Kraken is currently being extorted by a cybercrime group threatening to release footage of internal systems that display client data, the cryptocurrency exchange announced.
Chief Security Officer Nick Percoco confirmed that the incident involves an insider threat rather than a direct breach of the company's core infrastructure. The company reported two separate instances where support employees improperly accessed limited customer information.
"Our systems were never breached; funds were never at risk; we will not pay these criminals; we will not ever negotiate with bad actors," Percoco said in a statement.
Investigation into insider recruitment
The security incident began in February 2025, when Kraken received a tip from a trusted source regarding a video circulating among cybercriminals.
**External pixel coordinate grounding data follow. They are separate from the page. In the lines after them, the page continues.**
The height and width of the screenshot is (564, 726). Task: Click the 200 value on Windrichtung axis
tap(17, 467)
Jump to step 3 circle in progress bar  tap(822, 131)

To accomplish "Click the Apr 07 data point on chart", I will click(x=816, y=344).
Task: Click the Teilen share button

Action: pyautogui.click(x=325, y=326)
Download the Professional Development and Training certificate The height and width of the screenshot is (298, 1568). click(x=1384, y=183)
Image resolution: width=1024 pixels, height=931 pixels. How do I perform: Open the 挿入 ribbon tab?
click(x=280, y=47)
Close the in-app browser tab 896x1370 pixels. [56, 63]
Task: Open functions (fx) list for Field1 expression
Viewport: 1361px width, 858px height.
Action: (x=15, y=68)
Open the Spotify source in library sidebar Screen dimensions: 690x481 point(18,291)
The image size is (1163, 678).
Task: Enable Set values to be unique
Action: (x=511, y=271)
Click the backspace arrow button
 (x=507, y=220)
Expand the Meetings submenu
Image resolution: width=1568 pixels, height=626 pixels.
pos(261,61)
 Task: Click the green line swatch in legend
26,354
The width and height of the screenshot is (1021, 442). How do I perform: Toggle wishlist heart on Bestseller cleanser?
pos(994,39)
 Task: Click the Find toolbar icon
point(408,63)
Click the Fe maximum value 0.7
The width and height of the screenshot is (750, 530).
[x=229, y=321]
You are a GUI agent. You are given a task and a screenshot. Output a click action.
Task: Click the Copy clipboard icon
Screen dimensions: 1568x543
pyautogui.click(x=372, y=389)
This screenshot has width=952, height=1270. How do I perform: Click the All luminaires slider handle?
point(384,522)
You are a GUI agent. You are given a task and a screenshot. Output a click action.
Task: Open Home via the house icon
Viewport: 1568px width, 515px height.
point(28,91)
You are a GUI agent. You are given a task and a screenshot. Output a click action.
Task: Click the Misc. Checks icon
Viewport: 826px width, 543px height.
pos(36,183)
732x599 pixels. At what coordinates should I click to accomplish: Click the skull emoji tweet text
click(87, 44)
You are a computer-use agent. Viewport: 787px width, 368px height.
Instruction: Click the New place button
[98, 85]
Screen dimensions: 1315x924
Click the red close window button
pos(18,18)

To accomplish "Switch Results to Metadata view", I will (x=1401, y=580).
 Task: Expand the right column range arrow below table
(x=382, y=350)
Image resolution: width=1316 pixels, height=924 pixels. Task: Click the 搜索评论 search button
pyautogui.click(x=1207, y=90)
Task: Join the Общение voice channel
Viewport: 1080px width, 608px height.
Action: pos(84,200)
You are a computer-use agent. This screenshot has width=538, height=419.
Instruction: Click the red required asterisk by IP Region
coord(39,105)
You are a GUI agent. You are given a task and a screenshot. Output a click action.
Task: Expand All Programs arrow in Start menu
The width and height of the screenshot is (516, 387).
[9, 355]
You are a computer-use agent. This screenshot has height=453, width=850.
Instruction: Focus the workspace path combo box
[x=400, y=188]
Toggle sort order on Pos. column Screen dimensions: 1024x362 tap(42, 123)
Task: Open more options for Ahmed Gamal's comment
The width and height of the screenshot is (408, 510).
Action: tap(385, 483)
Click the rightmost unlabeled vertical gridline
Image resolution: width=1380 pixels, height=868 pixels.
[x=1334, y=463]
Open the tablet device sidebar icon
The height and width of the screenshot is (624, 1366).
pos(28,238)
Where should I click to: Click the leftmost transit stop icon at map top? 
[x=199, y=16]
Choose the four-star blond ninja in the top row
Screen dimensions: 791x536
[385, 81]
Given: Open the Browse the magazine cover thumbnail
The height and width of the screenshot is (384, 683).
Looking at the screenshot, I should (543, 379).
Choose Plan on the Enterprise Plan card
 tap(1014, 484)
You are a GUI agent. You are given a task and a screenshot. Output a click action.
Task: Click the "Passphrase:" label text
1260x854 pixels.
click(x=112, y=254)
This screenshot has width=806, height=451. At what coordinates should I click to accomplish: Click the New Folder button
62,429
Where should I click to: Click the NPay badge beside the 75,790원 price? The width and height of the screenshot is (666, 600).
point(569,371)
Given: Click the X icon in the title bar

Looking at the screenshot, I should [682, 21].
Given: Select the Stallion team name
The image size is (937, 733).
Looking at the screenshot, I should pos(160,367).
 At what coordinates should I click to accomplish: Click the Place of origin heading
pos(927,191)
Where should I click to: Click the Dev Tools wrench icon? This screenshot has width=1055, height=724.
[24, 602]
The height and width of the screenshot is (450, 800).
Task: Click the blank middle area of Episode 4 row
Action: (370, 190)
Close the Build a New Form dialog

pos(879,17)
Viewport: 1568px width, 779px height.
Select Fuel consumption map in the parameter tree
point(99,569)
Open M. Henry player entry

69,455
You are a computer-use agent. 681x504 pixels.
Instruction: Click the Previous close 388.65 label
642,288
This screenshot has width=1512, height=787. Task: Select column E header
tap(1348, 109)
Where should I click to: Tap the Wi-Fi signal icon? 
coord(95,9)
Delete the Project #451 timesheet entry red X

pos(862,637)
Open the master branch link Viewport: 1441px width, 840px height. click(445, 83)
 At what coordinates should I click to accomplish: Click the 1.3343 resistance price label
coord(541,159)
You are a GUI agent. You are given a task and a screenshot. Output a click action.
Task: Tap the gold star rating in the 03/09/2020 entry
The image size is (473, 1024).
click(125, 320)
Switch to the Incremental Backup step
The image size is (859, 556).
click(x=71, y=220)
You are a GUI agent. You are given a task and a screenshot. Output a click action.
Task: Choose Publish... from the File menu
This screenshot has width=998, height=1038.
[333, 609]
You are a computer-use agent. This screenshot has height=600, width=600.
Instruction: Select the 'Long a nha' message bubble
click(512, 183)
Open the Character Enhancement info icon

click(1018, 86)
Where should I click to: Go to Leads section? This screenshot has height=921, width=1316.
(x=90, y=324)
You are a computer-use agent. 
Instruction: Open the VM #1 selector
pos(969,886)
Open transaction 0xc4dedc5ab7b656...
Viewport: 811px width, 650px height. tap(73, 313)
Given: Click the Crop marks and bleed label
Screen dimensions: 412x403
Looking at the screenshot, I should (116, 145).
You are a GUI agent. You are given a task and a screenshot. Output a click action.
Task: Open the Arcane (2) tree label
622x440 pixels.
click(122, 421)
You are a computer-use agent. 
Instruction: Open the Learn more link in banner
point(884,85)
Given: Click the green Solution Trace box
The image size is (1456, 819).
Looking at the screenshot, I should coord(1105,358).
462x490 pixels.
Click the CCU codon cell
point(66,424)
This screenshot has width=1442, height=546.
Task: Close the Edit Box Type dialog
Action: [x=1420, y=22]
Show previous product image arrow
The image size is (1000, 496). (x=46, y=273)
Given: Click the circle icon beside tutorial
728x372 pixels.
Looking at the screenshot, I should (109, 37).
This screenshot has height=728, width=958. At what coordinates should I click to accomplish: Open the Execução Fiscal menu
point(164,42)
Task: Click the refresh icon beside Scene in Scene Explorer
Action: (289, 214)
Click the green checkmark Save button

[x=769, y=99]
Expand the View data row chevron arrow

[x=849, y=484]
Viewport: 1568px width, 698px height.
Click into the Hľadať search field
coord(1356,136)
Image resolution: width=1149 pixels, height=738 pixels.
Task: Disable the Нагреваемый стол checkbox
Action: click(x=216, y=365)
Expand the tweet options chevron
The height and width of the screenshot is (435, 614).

The footage demonstrated unauthorized access to the exchange's client support systems.
Following that tip, Kraken's investigation uncovered a support employee who had been recruited by the threat actor. A second, more recent tip alerted the company to another video showing insider access to its systems.
In both instances, Kraken revoked the employee's access and strengthened internal controls. The exchange notified users directly where exposure was identified.
Percoco stated that the incident affects approximately 2,000 accounts, representing just 0.02% of Kraken’s total user base. The exposed information is limited to client support data.
Kraken is currently working with federal law enforcement across multiple jurisdictions. The company stated it has gathered enough evidence to legally prosecute all individuals involved in the blackmail attempt.
This incident highlights a growing trend of malicious recruitment within the crypto sector. In mid-2025, Coinbase revealed a similar breach after hackers bribed employees at an India-based customer support agency. That breach impacted 70,000 customers and resulted in an estimated $400 million in damages.